> _PROBLEM DETAILS_
Quote each of the following records word for word, keeping every line as it appears.

> _DATASET RECORDS_
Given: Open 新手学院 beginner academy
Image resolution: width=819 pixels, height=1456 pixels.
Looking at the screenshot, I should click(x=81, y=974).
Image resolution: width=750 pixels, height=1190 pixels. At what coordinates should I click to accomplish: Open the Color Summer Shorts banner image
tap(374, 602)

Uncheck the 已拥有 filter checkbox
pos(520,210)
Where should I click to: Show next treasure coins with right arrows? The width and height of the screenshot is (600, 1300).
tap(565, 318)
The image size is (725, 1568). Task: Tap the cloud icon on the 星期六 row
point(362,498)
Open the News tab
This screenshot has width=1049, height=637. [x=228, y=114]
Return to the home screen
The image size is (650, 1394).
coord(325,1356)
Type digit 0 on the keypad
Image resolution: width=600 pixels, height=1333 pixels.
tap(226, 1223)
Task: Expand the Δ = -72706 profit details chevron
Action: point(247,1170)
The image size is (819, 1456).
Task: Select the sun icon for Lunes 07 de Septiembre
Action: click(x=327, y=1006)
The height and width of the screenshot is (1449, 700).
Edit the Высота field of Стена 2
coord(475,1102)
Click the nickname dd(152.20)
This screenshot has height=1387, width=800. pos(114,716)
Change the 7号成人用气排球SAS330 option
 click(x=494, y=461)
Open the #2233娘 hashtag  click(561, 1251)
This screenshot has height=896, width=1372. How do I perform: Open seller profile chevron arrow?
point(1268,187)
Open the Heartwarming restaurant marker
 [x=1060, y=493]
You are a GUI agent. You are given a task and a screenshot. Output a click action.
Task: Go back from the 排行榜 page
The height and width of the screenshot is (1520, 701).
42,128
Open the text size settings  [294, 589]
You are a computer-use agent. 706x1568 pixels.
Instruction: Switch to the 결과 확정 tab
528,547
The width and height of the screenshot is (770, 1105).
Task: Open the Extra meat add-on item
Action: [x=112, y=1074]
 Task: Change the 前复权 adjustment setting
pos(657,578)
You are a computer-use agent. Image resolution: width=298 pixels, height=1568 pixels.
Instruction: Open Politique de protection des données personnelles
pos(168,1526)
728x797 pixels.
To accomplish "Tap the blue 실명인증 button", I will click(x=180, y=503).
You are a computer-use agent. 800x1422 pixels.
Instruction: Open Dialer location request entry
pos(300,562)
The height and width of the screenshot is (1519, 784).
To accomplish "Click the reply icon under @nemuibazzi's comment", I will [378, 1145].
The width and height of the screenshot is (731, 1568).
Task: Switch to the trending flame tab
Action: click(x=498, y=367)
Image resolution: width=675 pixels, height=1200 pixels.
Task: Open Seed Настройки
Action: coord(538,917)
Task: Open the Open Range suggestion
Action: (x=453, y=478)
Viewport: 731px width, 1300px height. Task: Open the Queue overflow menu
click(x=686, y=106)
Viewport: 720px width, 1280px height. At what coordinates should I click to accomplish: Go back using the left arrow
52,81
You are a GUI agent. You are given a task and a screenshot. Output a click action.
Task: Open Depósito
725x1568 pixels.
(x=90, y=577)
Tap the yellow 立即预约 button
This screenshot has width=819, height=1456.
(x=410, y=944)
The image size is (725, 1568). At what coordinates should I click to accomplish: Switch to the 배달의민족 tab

> _FULL RESPONSE_
Given: Open 新手学院 beginner academy
Image resolution: width=819 pixels, height=1456 pixels.
Looking at the screenshot, I should click(x=81, y=974).
Image resolution: width=750 pixels, height=1190 pixels. At what coordinates should I click to accomplish: Open the Color Summer Shorts banner image
tap(374, 602)

Uncheck the 已拥有 filter checkbox
pos(520,210)
Where should I click to: Show next treasure coins with right arrows? The width and height of the screenshot is (600, 1300).
tap(565, 318)
The image size is (725, 1568). Task: Tap the cloud icon on the 星期六 row
point(362,498)
Open the News tab
This screenshot has width=1049, height=637. [x=228, y=114]
Return to the home screen
The image size is (650, 1394).
coord(325,1356)
Type digit 0 on the keypad
Image resolution: width=600 pixels, height=1333 pixels.
tap(226, 1223)
Task: Expand the Δ = -72706 profit details chevron
Action: point(247,1170)
The image size is (819, 1456).
Task: Select the sun icon for Lunes 07 de Septiembre
Action: click(x=327, y=1006)
The height and width of the screenshot is (1449, 700).
Edit the Высота field of Стена 2
coord(475,1102)
Click the nickname dd(152.20)
This screenshot has height=1387, width=800. pos(114,716)
Change the 7号成人用气排球SAS330 option
 click(x=494, y=461)
Open the #2233娘 hashtag  click(561, 1251)
This screenshot has height=896, width=1372. How do I perform: Open seller profile chevron arrow?
point(1268,187)
Open the Heartwarming restaurant marker
 [x=1060, y=493]
You are a GUI agent. You are given a task and a screenshot. Output a click action.
Task: Go back from the 排行榜 page
The height and width of the screenshot is (1520, 701).
42,128
Open the text size settings  [294, 589]
You are a computer-use agent. 706x1568 pixels.
Instruction: Switch to the 결과 확정 tab
528,547
The width and height of the screenshot is (770, 1105).
Task: Open the Extra meat add-on item
Action: [x=112, y=1074]
 Task: Change the 前复权 adjustment setting
pos(657,578)
You are a computer-use agent. Image resolution: width=298 pixels, height=1568 pixels.
Instruction: Open Politique de protection des données personnelles
pos(168,1526)
728x797 pixels.
To accomplish "Tap the blue 실명인증 button", I will click(x=180, y=503).
You are a computer-use agent. 800x1422 pixels.
Instruction: Open Dialer location request entry
pos(300,562)
The height and width of the screenshot is (1519, 784).
To accomplish "Click the reply icon under @nemuibazzi's comment", I will [378, 1145].
The width and height of the screenshot is (731, 1568).
Task: Switch to the trending flame tab
Action: click(x=498, y=367)
Image resolution: width=675 pixels, height=1200 pixels.
Task: Open Seed Настройки
Action: coord(538,917)
Task: Open the Open Range suggestion
Action: (x=453, y=478)
Viewport: 731px width, 1300px height. Task: Open the Queue overflow menu
click(x=686, y=106)
Viewport: 720px width, 1280px height. At what coordinates should I click to accomplish: Go back using the left arrow
52,81
You are a GUI agent. You are given a task and a screenshot. Output a click action.
Task: Open Depósito
725x1568 pixels.
(x=90, y=577)
Tap the yellow 立即预约 button
This screenshot has width=819, height=1456.
(x=410, y=944)
The image size is (725, 1568). At what coordinates should I click to accomplish: Switch to the 배달의민족 tab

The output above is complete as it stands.